## Material for this exercise
========================================================================

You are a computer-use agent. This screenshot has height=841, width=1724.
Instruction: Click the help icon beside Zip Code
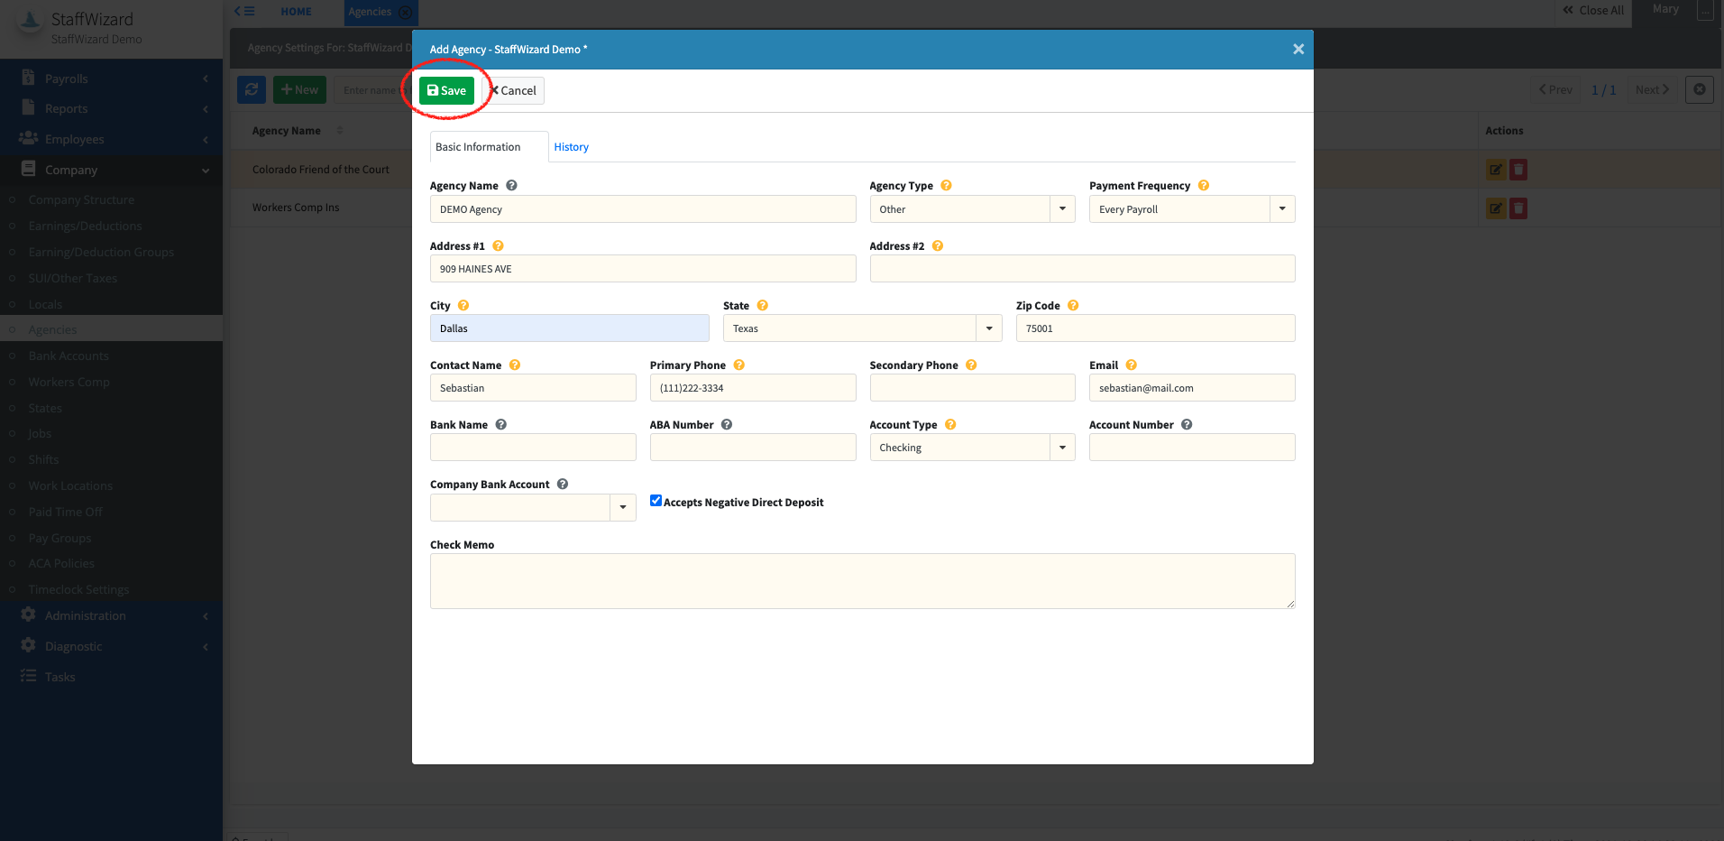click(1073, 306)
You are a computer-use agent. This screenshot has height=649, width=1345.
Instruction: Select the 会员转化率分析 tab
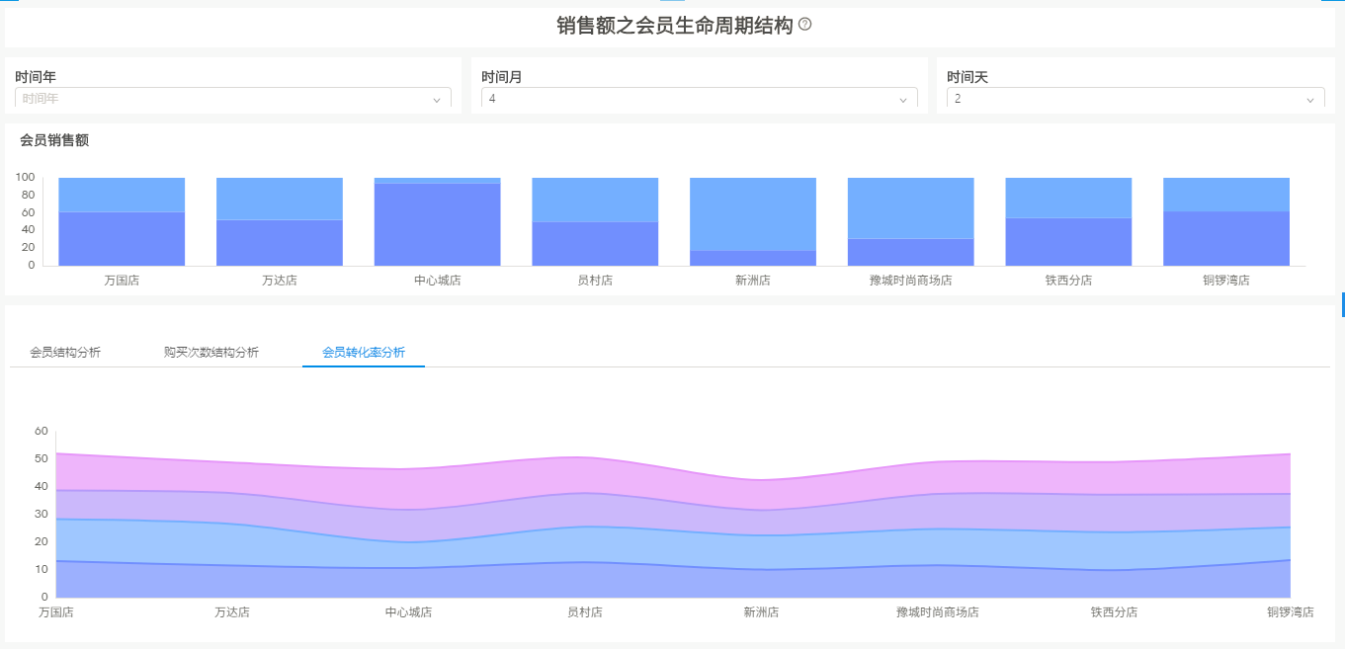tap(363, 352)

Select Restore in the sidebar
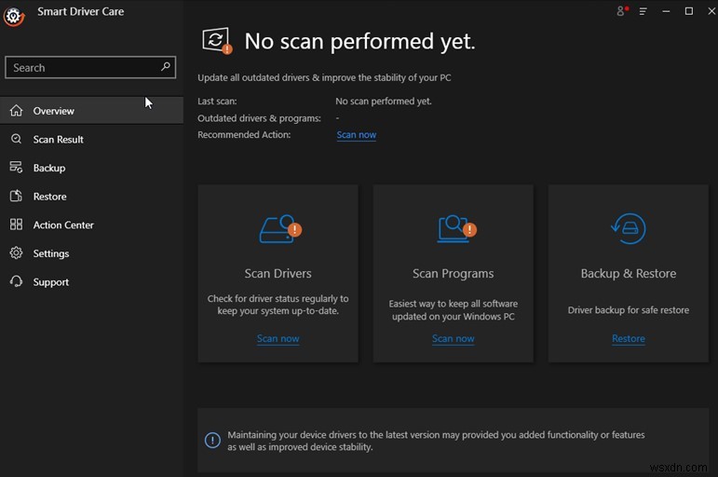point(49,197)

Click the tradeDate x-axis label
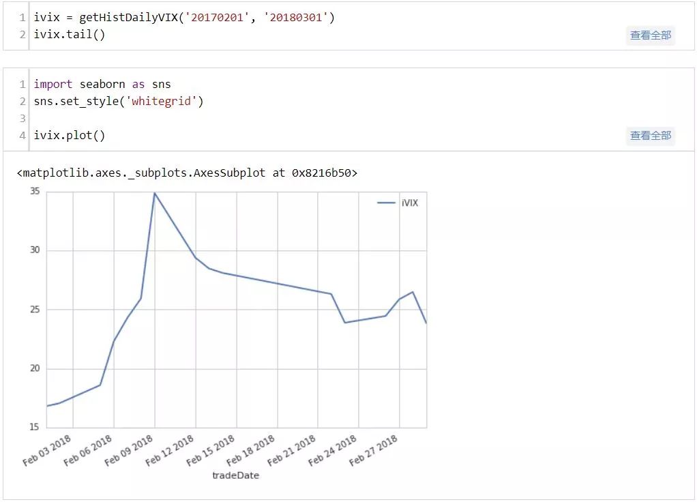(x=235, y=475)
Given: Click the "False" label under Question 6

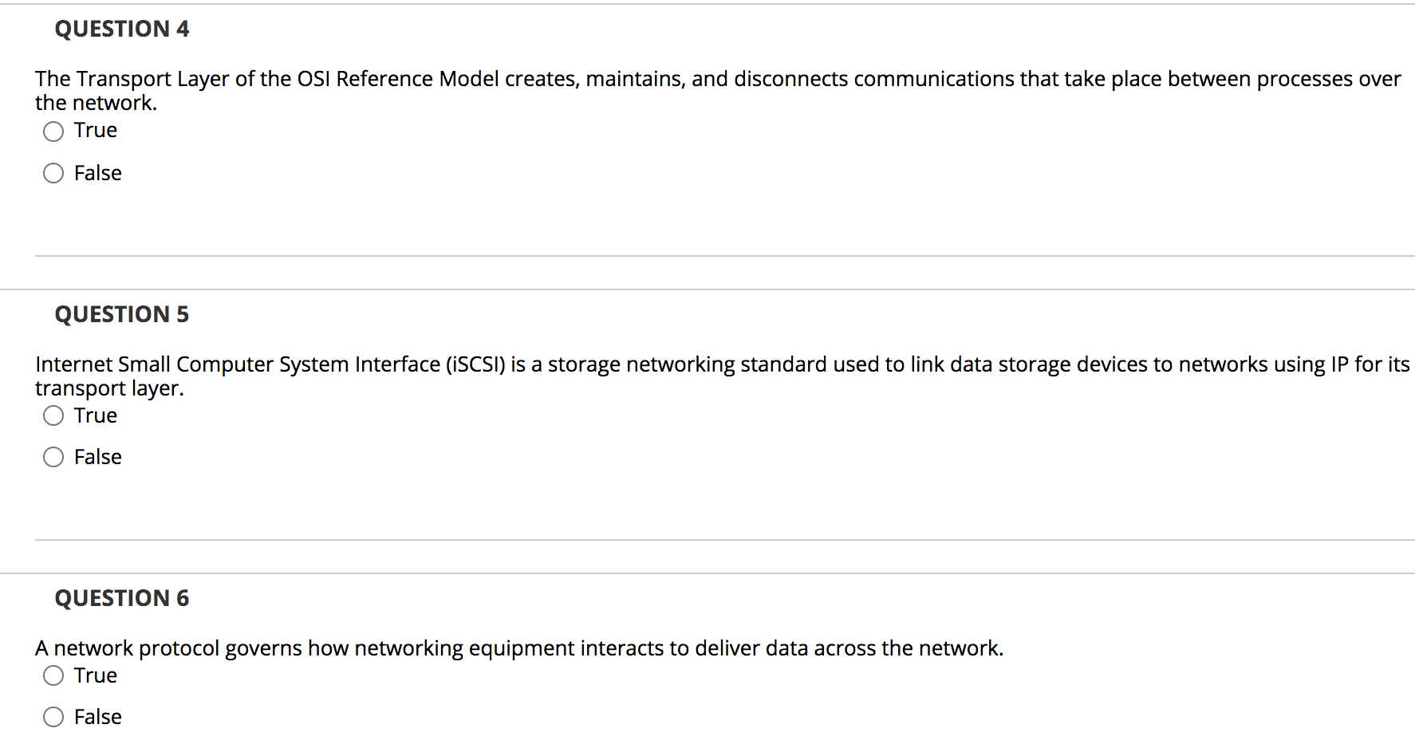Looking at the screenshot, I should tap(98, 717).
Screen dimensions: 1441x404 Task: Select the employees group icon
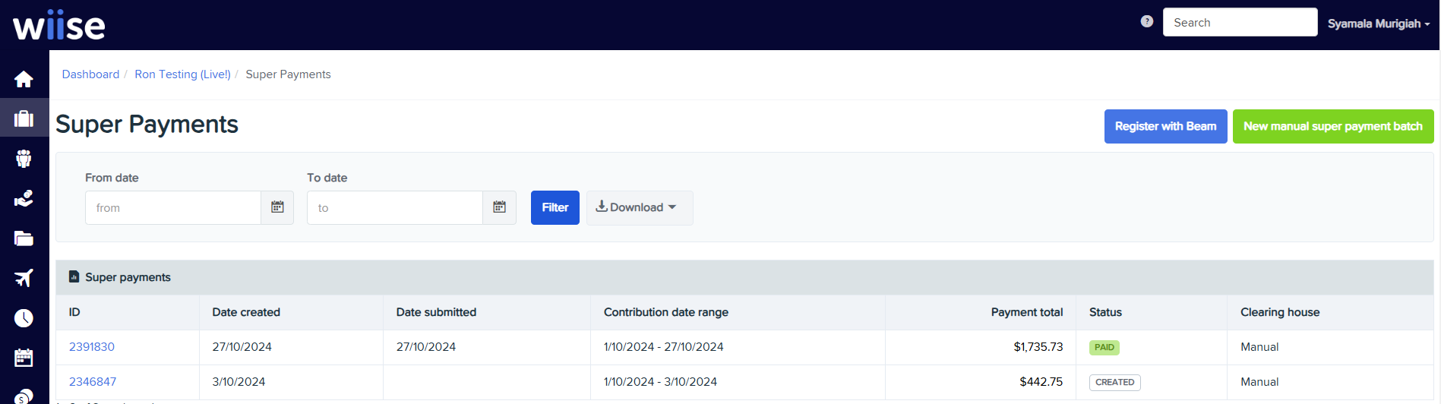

========================================================================

## Goal of the exercise
Repeat all of the lines above, but switch every occurrence of "icon" to "button" and leave everything else unchanged. Leave out the pictures.

## Result
You are a computer-use agent. This screenshot has height=841, width=1724.
Instruction: Click the help button beside Zip Code
click(1073, 306)
You are a computer-use agent. This screenshot has height=649, width=1345.
Instruction: Select the 会员转化率分析 tab
tap(363, 352)

Select Restore in the sidebar
point(49,197)

Click the tradeDate x-axis label
(x=235, y=475)
Given: Click the "False" label under Question 6

Looking at the screenshot, I should tap(98, 717).
Screen dimensions: 1441x404 Task: Select the employees group button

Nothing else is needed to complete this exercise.